Given exercise:
Output the records below line for line, with no changes, and omit the pictures.

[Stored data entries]

=-=-=

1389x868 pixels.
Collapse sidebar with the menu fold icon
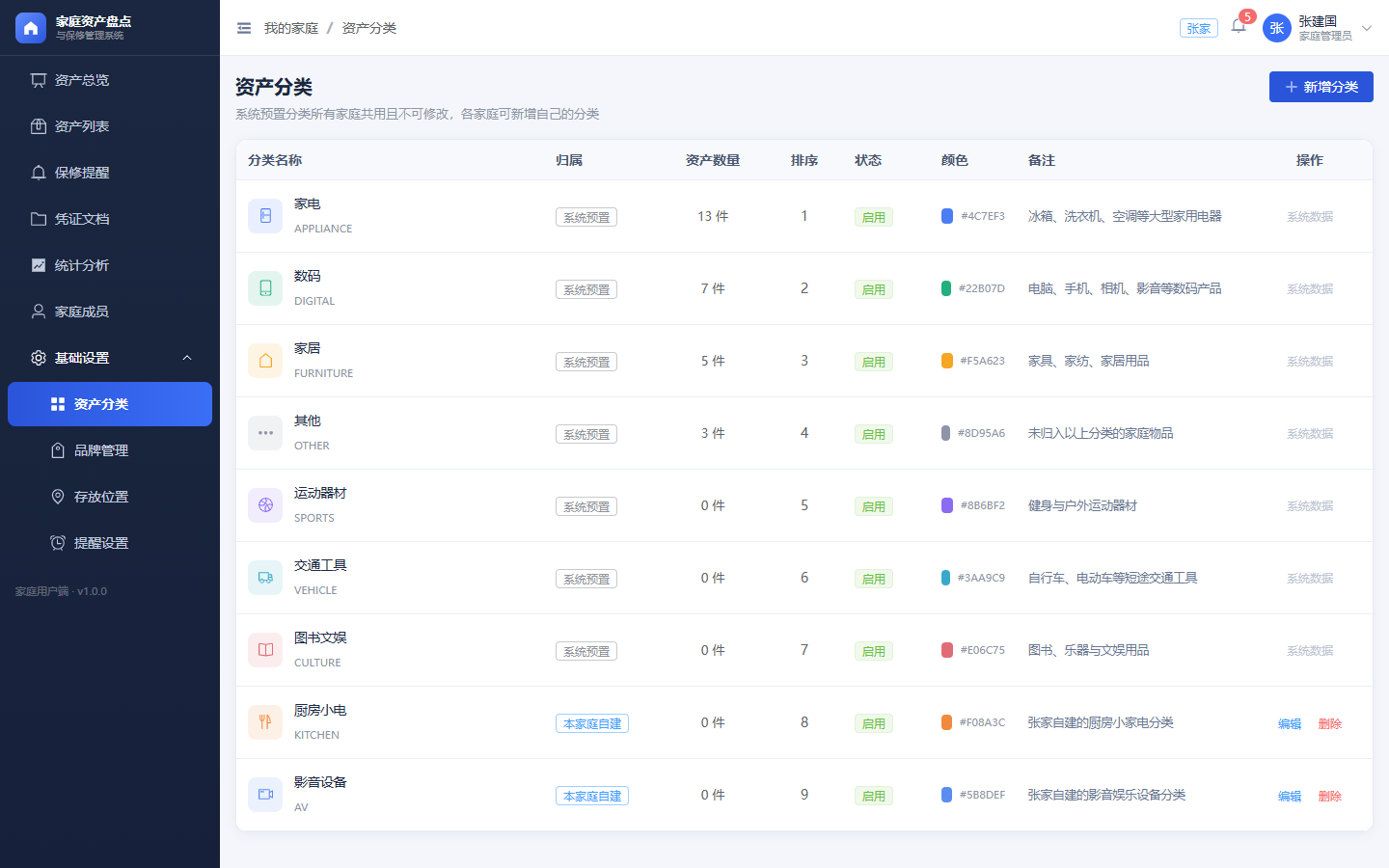point(244,28)
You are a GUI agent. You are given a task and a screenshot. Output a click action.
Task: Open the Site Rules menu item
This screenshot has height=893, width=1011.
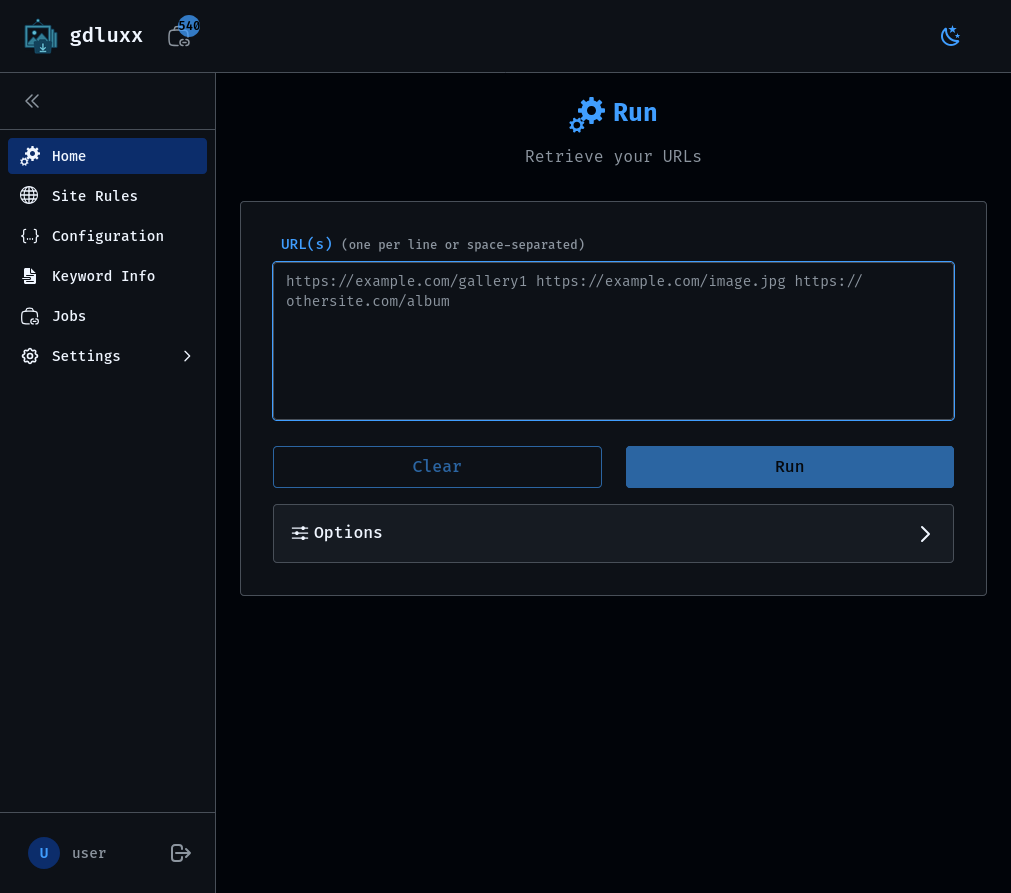pyautogui.click(x=95, y=196)
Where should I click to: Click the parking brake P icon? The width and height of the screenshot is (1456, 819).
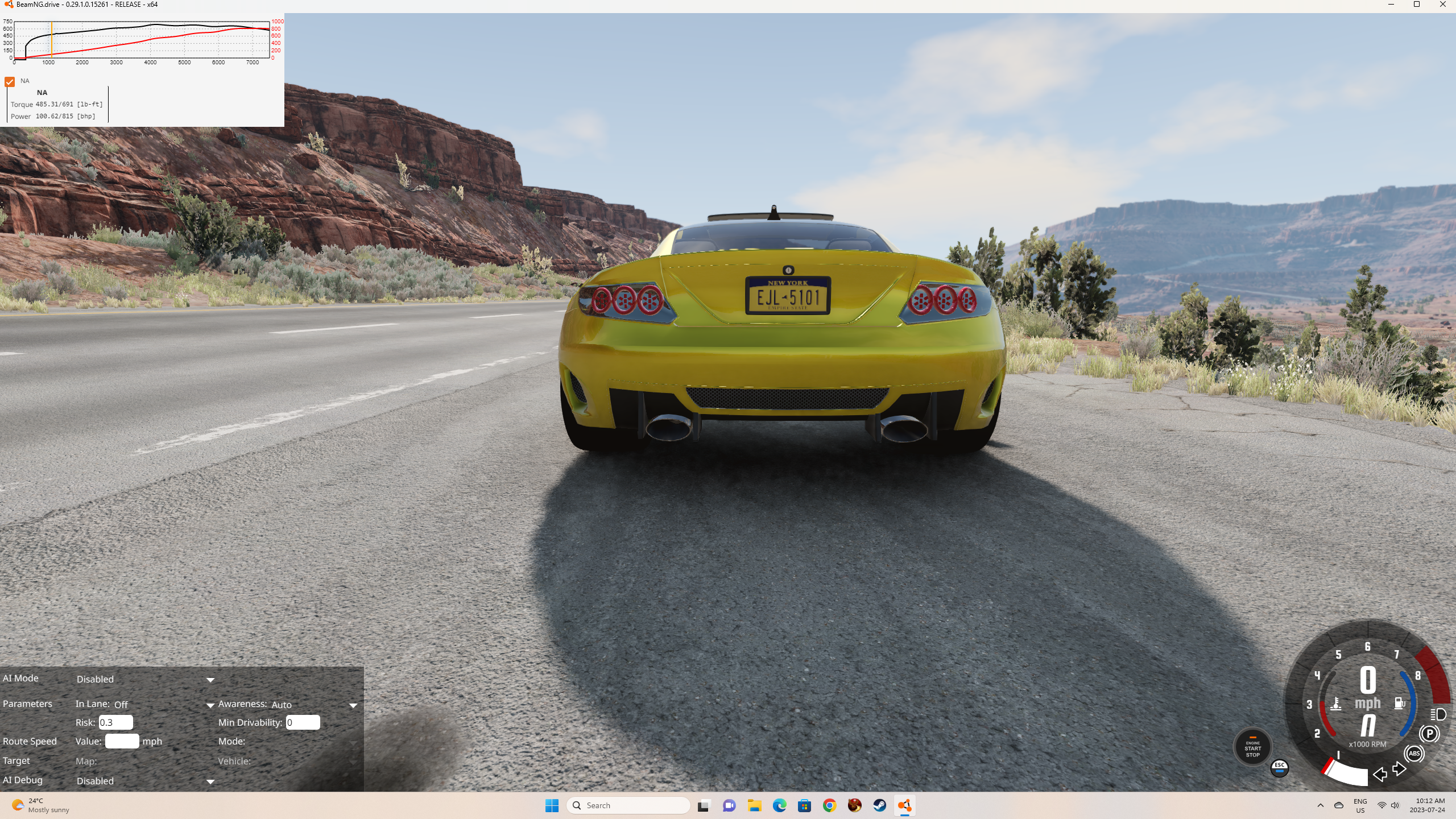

=-=-=

Task answer:
1389x868 pixels.
Collapse sidebar with the menu fold icon
point(244,28)
You are a GUI agent. You are given a task and a screenshot. Output a click action.
Task: Open the Site Rules menu item
This screenshot has height=893, width=1011.
pyautogui.click(x=95, y=196)
Where should I click to: Click the parking brake P icon? The width and height of the screenshot is (1456, 819).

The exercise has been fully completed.